Once installed, customers will be able to ship their products to Staples stores instead of having them shipped to their home or apartment. While the latter may seem more convenient, the locker concept was designed for those who may not be home to receive the delivery.
This might sound like a risky move for Staples, since it could theoretically drive down prices and encourage consumers to use Amazon more often. But the lockers may be a sneaky effort by Staples to win market share, since it could acquire an Amazon customer or two in the process. At the very least, Staples will receive a fee for allowing Amazon to place lockers in its stores.

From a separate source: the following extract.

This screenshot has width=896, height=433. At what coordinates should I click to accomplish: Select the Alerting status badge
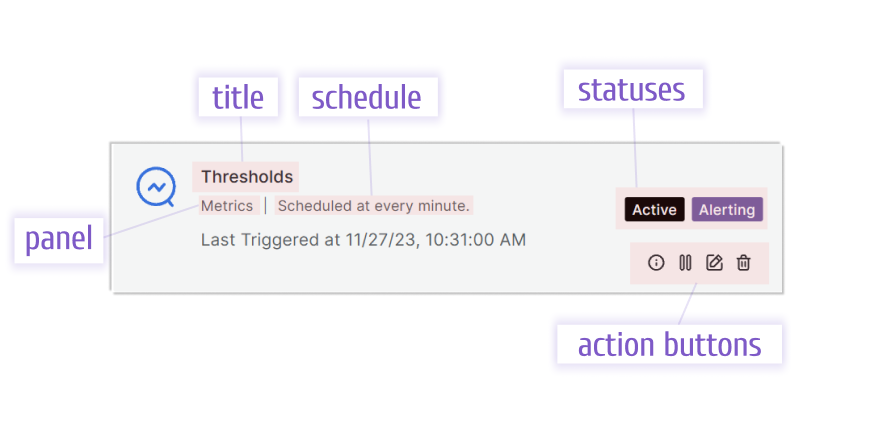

It is unclear what Amazon hopes to gain from the deal. The company's lockers are typically placed in stores that are open 24 hours a day, such as 7-Eleven. This made sense because it allowed customers to pick up packages at any time. It also made sense from a competitive standpoint. As a convenience store, 7-Eleven does not compete with Amazon. They may sell some of the same items, but the customer base is vastly different. And it's not as if Amazon can ship a Slurpee or Big Gulp through the mail.
By coming to Staples, Amazon is attempting to expand its retail presence without actually opening a brick-and-mortar location. Some speculate that the company could accomplish this task (and make a ton of money) by acquiring Best Buy (BBY +0.91%), but Amazon does not seem to be interested in acquiring another retailer. If it did, it could open the door for another competitor to rise up and offer lower prices by avoiding the extra costs that come with managing a physical retail outlet.
Amazon and Staples have yet to provide any commentary on the deal.